There will be increased security at public sports events. I don't know how they're going to deal with Bay to Breakers, which not only winds through the city, past lots of places where bombs could be hidden, but also involves thousands of trash cans and porta-potties. You can't get rid of those; the people who live along the course would be livid when their front yards and driveways became trash heaps and pissoirs. Searches will be more serious at AT&T park, which means lines will be longer. We can live with that.
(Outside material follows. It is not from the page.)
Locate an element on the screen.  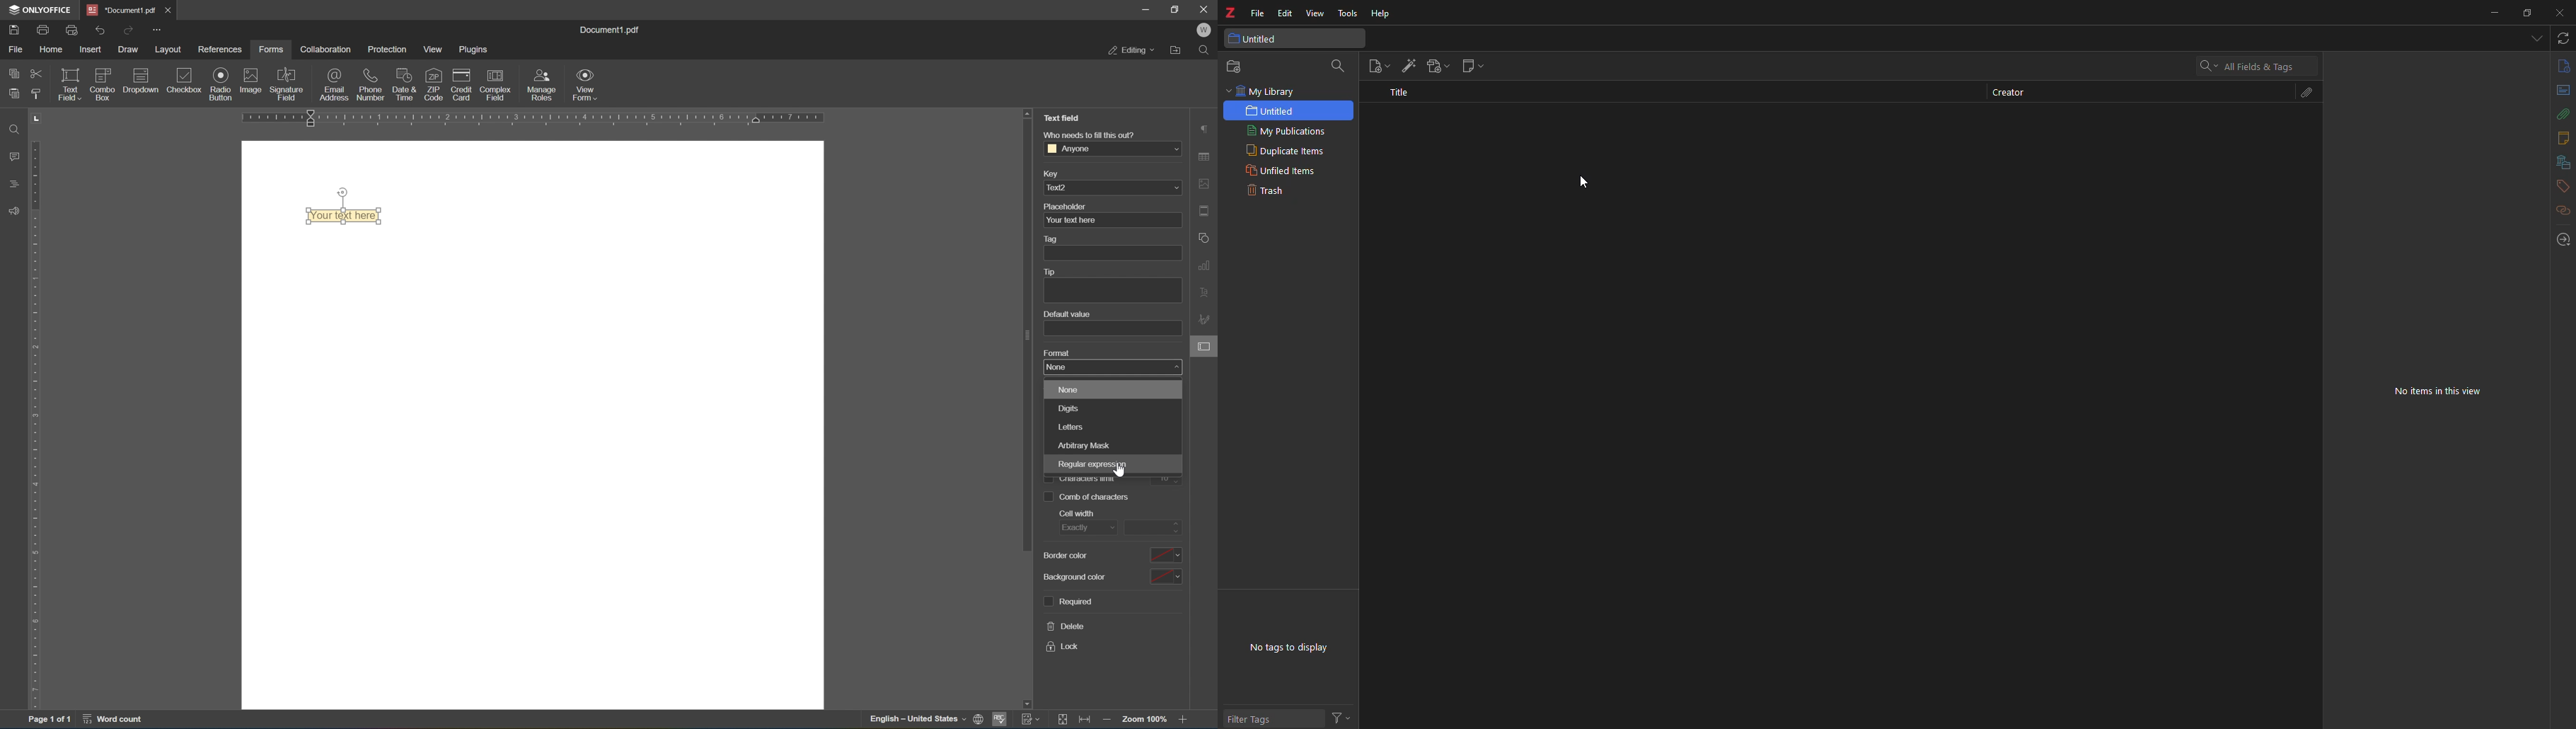
none is located at coordinates (1057, 366).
If you want some perspective on what it feels like to be terrorized, check out my old friend Don Ray's blog on "the sitting duck syndrome." He notes:
The bombs that exploded at the finish line of the Boston Marathon have created the same response in people across the United States. The repeated blasts (repeated and repeated and repeated on television) have communicated with the primitive, “I have to survive” reptilian brains of millions of people. It has put them on notice that, “It could happen here. Today. Tomorrow. Even right now.” Welcome to the world of terrorism. It’s very effective. People in other parts of the world already know about this. So in the coming weeks and months, some of us will feel the need to carry weapons or to avoid crowds completely. Others of us will look at the violence that’s happening in distant parts of the world and maybe begin to become a little bit empathic. Maybe — just maybe — some of us will equate U.S. drones and missiles and bombs with the sitting duck, unexpected violence that is the intended byproduct of terrorists.
Not to get all foreign-policy preachy here, but that's something to think about.